With riders fatigued after an intense weekend of racing there was a sense of focus and trying to get through the final day in the mountains before the much needed rest day.

An ugly crash at the 20km mark brought down several riders with Bora-Argon 18's Bartosz Huzarski quickly forced to quit the race due to a suspected fractured collarbone. Markel Irizar (Trek-Segafredo) was another to abandon after suffering nasty face injuries, along with Kevin Reza (FDJ).

Another crash saw Etixx-QuickStep hit, with Gianni Meersman and Niki Terpstra going down. That slowed the peloton as prominent general classification rider Gianluca Brambilla was also caught behind the fall but the speed quickly rose again.

A strong group of 16 riders formed off the front as the race passed near the coast, forcing Etixx-Quickstep to hit the front again to protect De la Cruz's jersey despite their wounded troops after the tumble.
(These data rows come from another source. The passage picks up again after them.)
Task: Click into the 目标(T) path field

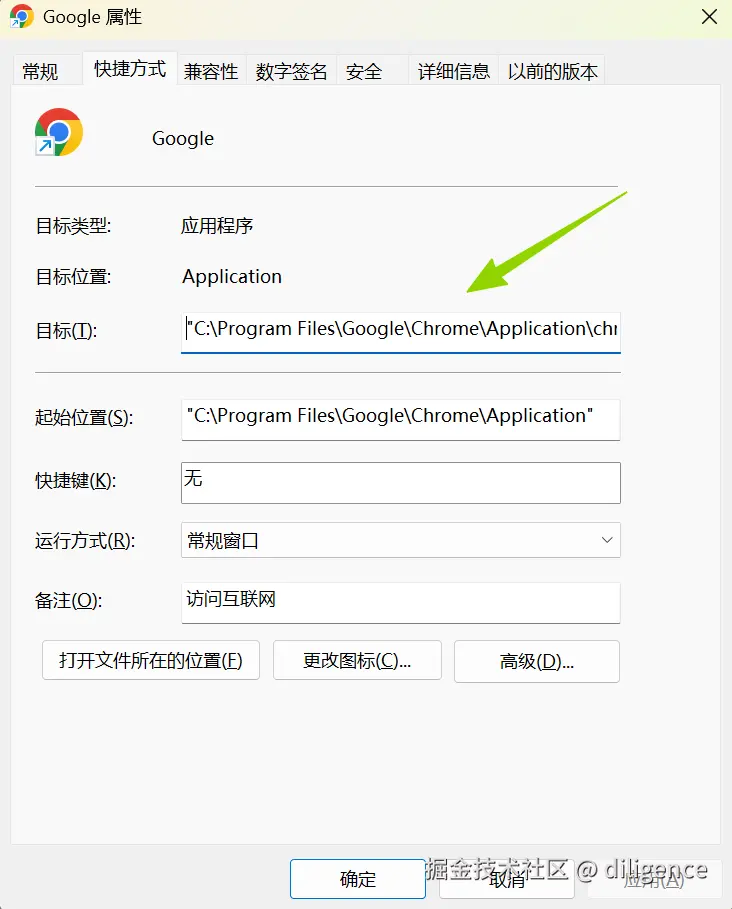Action: tap(400, 331)
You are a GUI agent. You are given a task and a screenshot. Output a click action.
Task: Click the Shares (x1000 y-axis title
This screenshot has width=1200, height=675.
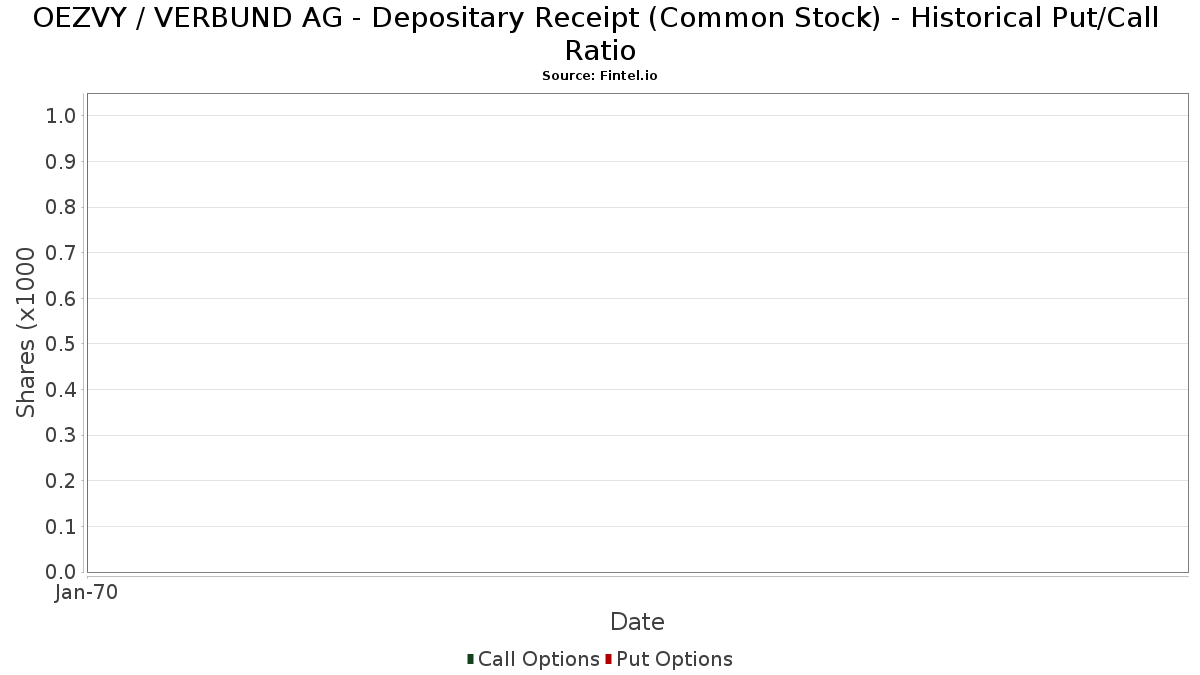26,333
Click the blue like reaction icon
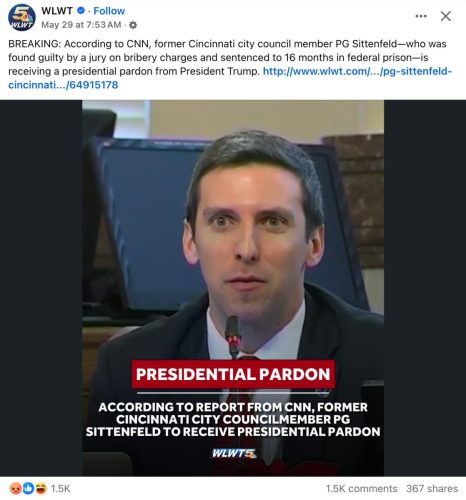The height and width of the screenshot is (500, 466). [x=28, y=488]
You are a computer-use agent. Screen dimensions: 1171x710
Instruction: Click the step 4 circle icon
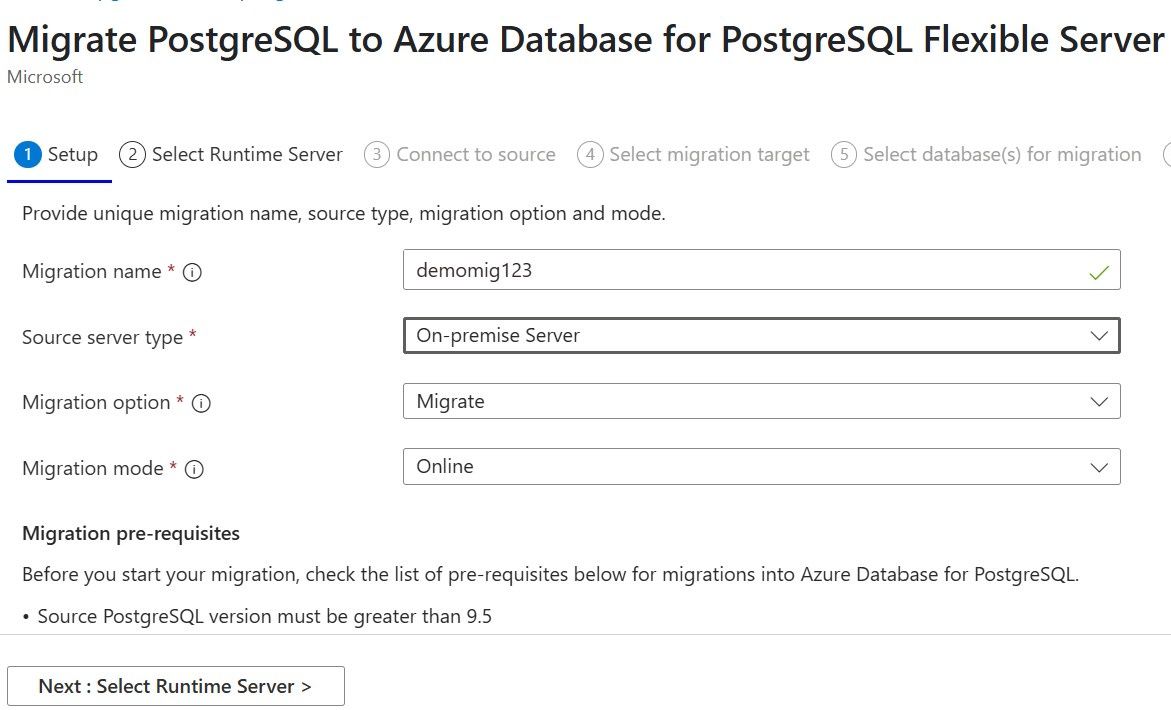(590, 155)
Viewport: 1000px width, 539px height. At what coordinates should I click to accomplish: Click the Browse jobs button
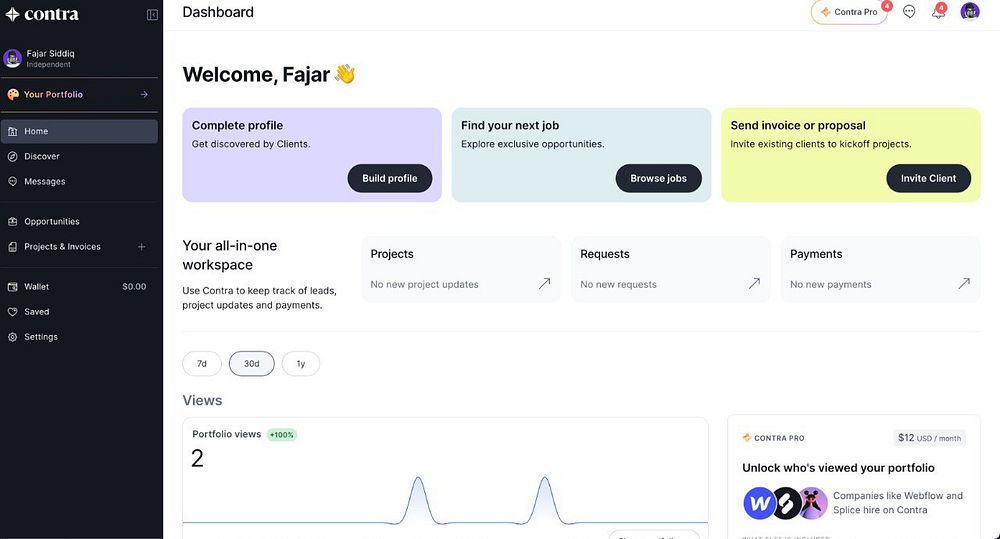(x=658, y=179)
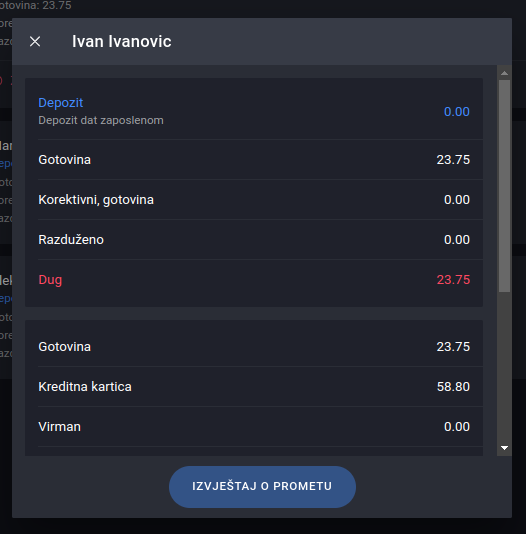Click the Kreditna kartica amount 58.80
The image size is (526, 534).
453,387
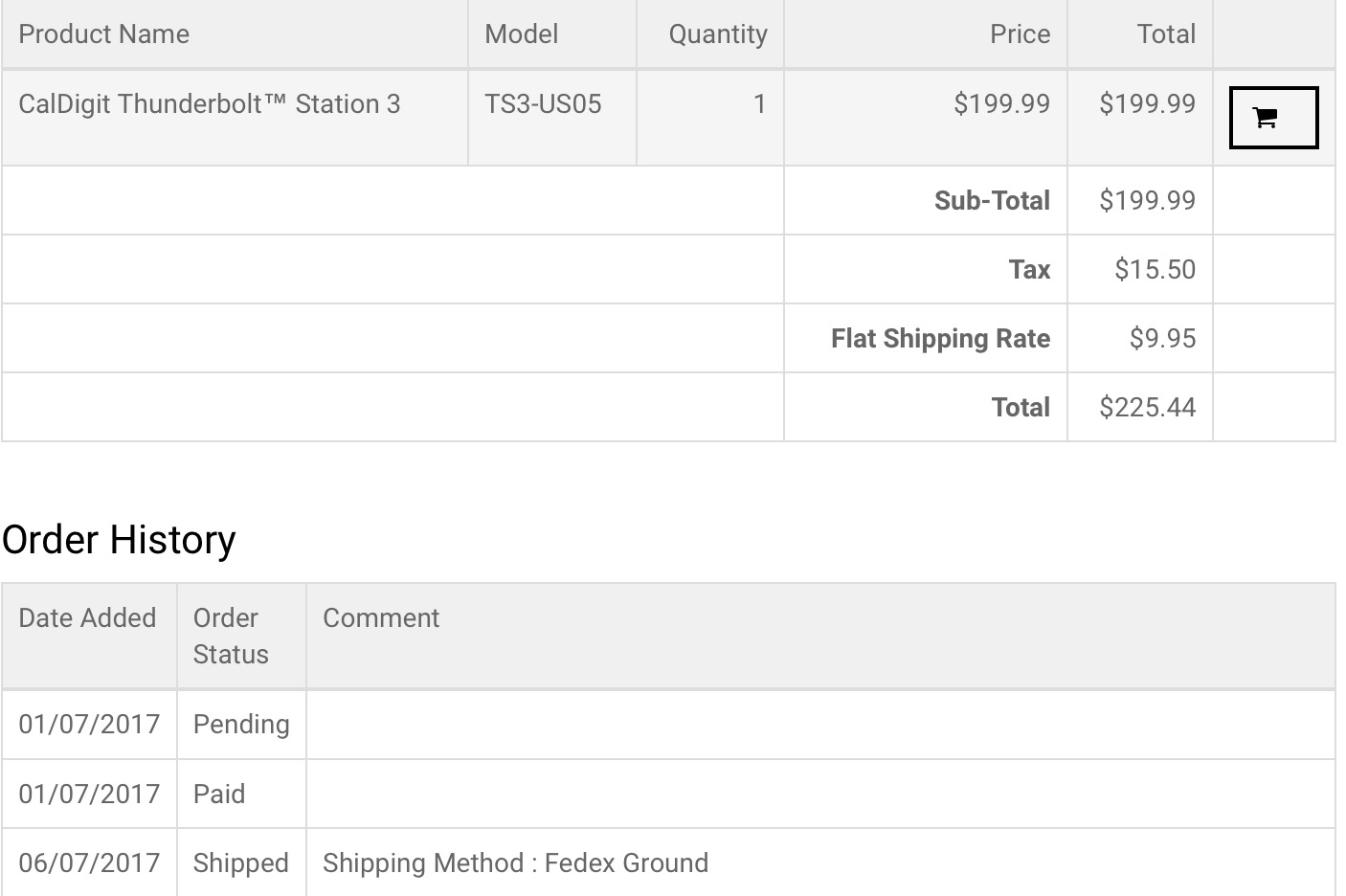1346x896 pixels.
Task: Click the Pending status row
Action: tap(668, 725)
Cannondale-Drapac had the numbers in the move with their riders working especially hard for Pierre Rolland and the gap opened to three minutes. However Etixx-Quickstep found allies for the chase in the form of Movistar, who were happy to set a strong tempo to fatigue the other contenders.

The rolling roads gave way to serious climbs in the final 50km with the category 1 Alto del Mirador del Fito (6.2 km at 7.8%) causing the escapees to break apart.

Luis Angel Maté (Cofidis) and Omar Fraile (Dimension Data) dueled for maximum points at the summit, with the 2015 Vuelta mountains winner emerging jsut the stronger and taking enough points to take the blue polka-dot jersey once again.

As the gradient kicked in on the 12km climb of Lagos de Covadonga, the break had an advantage of two minutes and 45 seconds but quickly blew apart of the lower slopes with a Louis Vervaeke (Lotto Soudal) attack splitting the group.

He was soon caught and Robert Gesink and Rolland responded with their own attacks with the lanky Dutchman eventually getting better than the Frenchman and going clear.

Both were overtaken in the end with Rolland fading to a disappointing 21st on the stage after all the work of his team-mates, whilst Gesink couldn't quite hold off Quintana in the final kilometres, finishing 2nd on the day with breakaway companion Omar Fraile also holding out well for fourth on the day.